__Objectif__
Relevez tous les prénoms de personnes cités dans l'extrait ci-dessous, chacun une seule fois.

__Extrait du texte__
━━━━━━━━

Au collège, tout allait bien jusqu’au jour où son père est venu le chercher sans prévenir, avec sa perruque. C’est le début des moqueries puis du harcèlement. Charlie se réfugie au CDI, décroche et est déscolarisé. Ensuite c’est sa mère qui explose et décide de partir habiter un temps chez sa sœur, Rita, avec Charlie.
« Il y a deux sortes de gens affreux dans la vie. Les gens qui ont un avis sur tout. Et les gens qui tendent la main à tous sauf à ceux qui en ont besoin. Rita et Jo, c’était la combinaison hypocrite des deux. »
Charlie nous donne des repères avec les numéros de nuits qui ont suivi le premier tremblement. Désormais il essaie d’utiliser le pronom « elle » quand il parle de son père et de mettre au féminin tout ce qui se rapporte à lui.
« Nuit 404, mon père rentre du travail effondrée. […] Mon père a été virée du laboratoire après avoir annoncé sa vaginoplastie. […] Avec le licenciement de mon père, mes parents n’ont pas eu d’autre choix que de financer l’opération de réassignation. »

━━━━━━━━

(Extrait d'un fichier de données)
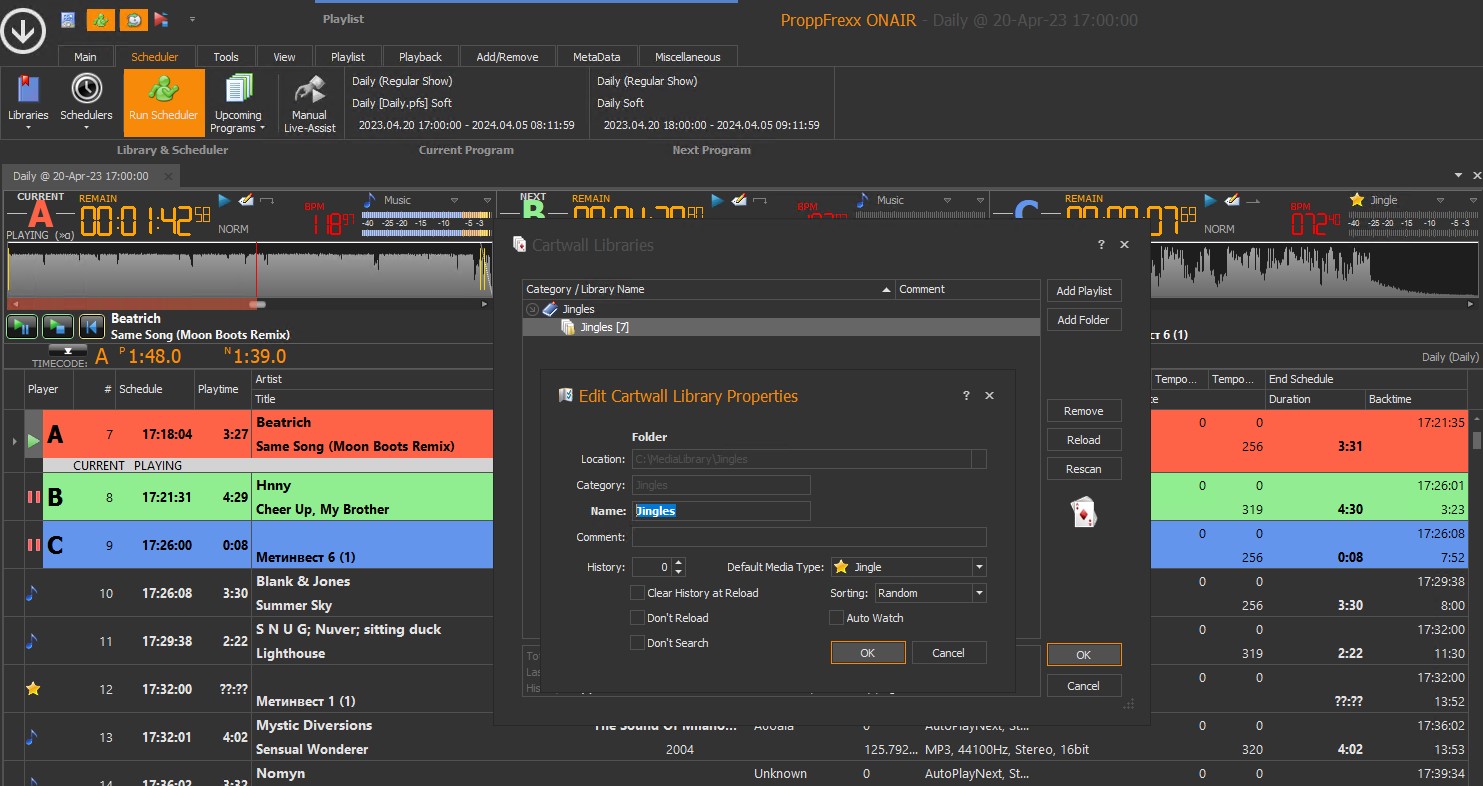Enable the Auto Watch checkbox
The image size is (1483, 786).
click(x=837, y=618)
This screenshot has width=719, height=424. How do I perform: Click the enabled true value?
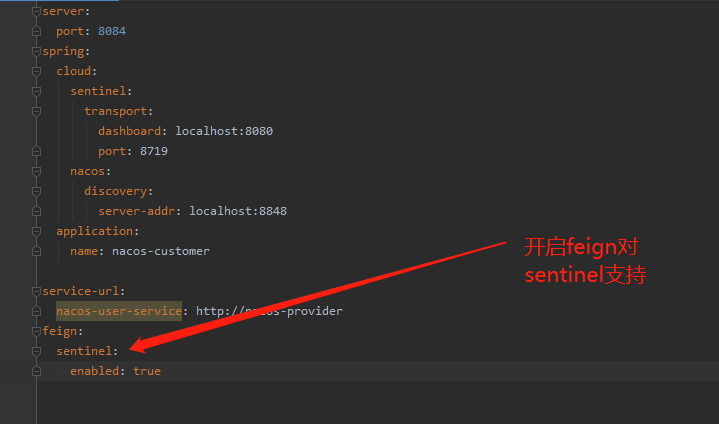146,371
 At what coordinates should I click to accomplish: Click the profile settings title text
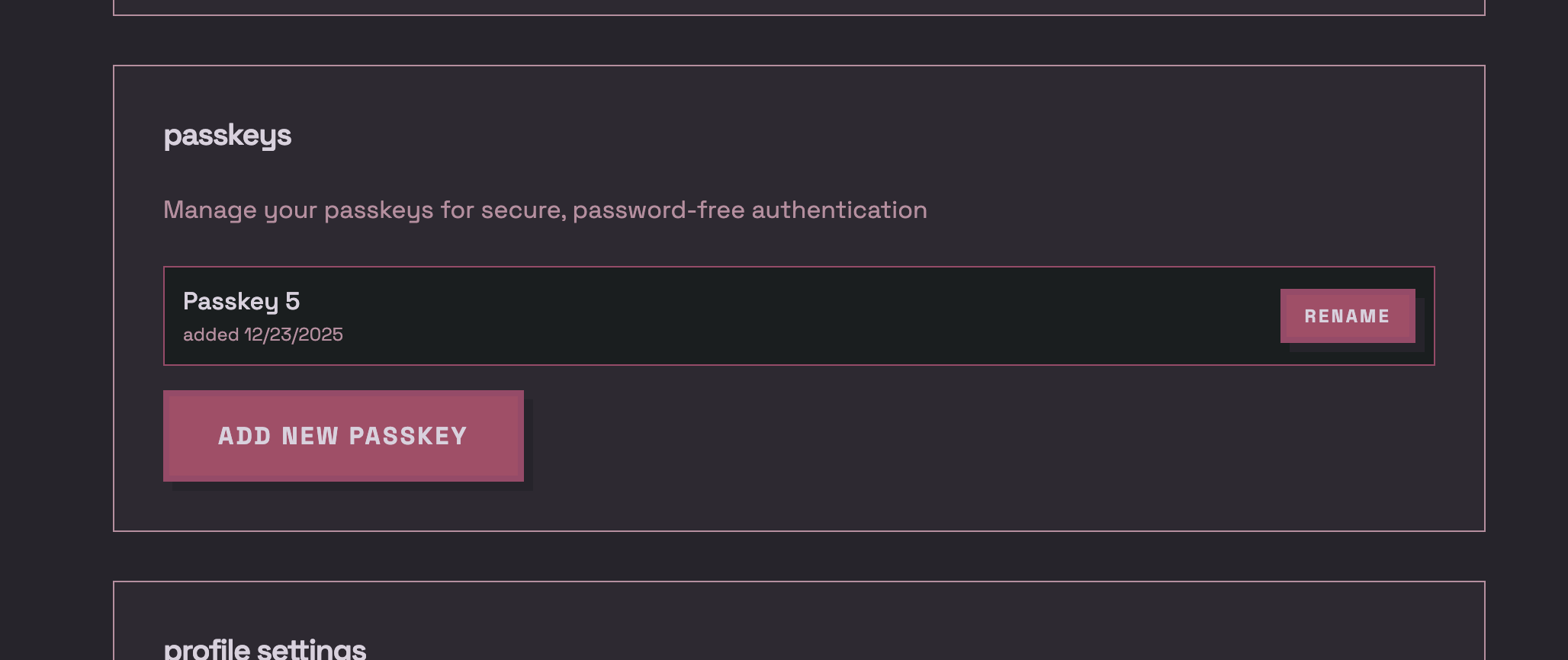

━━━━━━━━

__Résultat final__
Charlie, Rita, Jo